--- GIVEN ENTRIES Enclosed Below ---
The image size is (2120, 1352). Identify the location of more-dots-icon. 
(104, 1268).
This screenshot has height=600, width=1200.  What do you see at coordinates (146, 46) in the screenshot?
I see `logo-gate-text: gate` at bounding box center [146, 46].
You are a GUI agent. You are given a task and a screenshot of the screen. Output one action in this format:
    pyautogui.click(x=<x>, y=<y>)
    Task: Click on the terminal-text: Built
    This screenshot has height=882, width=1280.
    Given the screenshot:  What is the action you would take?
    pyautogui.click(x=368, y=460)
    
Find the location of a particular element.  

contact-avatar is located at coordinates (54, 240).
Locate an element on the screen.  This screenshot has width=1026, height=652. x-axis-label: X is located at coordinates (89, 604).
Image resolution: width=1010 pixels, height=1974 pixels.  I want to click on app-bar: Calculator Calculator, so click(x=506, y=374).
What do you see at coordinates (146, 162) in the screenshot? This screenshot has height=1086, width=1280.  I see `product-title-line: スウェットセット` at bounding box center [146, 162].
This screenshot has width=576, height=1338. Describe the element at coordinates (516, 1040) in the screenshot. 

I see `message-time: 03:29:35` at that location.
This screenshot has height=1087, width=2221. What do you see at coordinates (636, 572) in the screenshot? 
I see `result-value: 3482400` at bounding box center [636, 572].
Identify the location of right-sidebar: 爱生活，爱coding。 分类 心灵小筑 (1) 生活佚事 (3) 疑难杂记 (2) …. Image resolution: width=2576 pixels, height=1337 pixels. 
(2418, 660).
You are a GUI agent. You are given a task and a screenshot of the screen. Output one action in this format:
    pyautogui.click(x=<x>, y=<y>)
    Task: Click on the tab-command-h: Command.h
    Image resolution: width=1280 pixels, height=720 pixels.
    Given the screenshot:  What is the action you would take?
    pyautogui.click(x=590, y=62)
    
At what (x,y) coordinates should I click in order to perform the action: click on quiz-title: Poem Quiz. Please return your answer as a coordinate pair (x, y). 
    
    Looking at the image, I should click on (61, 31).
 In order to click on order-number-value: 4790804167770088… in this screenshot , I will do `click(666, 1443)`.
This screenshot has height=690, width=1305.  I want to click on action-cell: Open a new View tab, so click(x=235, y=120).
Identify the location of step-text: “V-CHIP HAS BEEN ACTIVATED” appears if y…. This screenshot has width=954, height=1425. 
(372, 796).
--- End of Enclosed GIVEN ENTRIES ---
◆ **EXERCISE DIRECTIONS**
Reproduce every line of the data above verbatim, without any changes.

◆ **ANSWER BOX**
The image size is (2120, 1352). Identify the location of more-dots-icon. 
(104, 1268).
This screenshot has height=600, width=1200.  What do you see at coordinates (146, 46) in the screenshot?
I see `logo-gate-text: gate` at bounding box center [146, 46].
You are a GUI agent. You are given a task and a screenshot of the screen. Output one action in this format:
    pyautogui.click(x=<x>, y=<y>)
    Task: Click on the terminal-text: Built
    This screenshot has height=882, width=1280.
    Given the screenshot:  What is the action you would take?
    pyautogui.click(x=368, y=460)
    
Find the location of a particular element.  

contact-avatar is located at coordinates (54, 240).
Locate an element on the screen.  This screenshot has width=1026, height=652. x-axis-label: X is located at coordinates (89, 604).
Image resolution: width=1010 pixels, height=1974 pixels.  I want to click on app-bar: Calculator Calculator, so click(x=506, y=374).
What do you see at coordinates (146, 162) in the screenshot? This screenshot has height=1086, width=1280.  I see `product-title-line: スウェットセット` at bounding box center [146, 162].
This screenshot has width=576, height=1338. Describe the element at coordinates (516, 1040) in the screenshot. 

I see `message-time: 03:29:35` at that location.
This screenshot has height=1087, width=2221. What do you see at coordinates (636, 572) in the screenshot? 
I see `result-value: 3482400` at bounding box center [636, 572].
Identify the location of right-sidebar: 爱生活，爱coding。 分类 心灵小筑 (1) 生活佚事 (3) 疑难杂记 (2) …. Image resolution: width=2576 pixels, height=1337 pixels. 
(2418, 660).
You are a GUI agent. You are given a task and a screenshot of the screen. Output one action in this format:
    pyautogui.click(x=<x>, y=<y>)
    Task: Click on the tab-command-h: Command.h
    Image resolution: width=1280 pixels, height=720 pixels.
    Given the screenshot:  What is the action you would take?
    pyautogui.click(x=590, y=62)
    
At what (x,y) coordinates should I click in order to perform the action: click on quiz-title: Poem Quiz. Please return your answer as a coordinate pair (x, y). 
    
    Looking at the image, I should click on (61, 31).
 In order to click on order-number-value: 4790804167770088… in this screenshot , I will do `click(666, 1443)`.
This screenshot has height=690, width=1305.  I want to click on action-cell: Open a new View tab, so click(x=235, y=120).
Identify the location of step-text: “V-CHIP HAS BEEN ACTIVATED” appears if y…. This screenshot has width=954, height=1425. 
(372, 796).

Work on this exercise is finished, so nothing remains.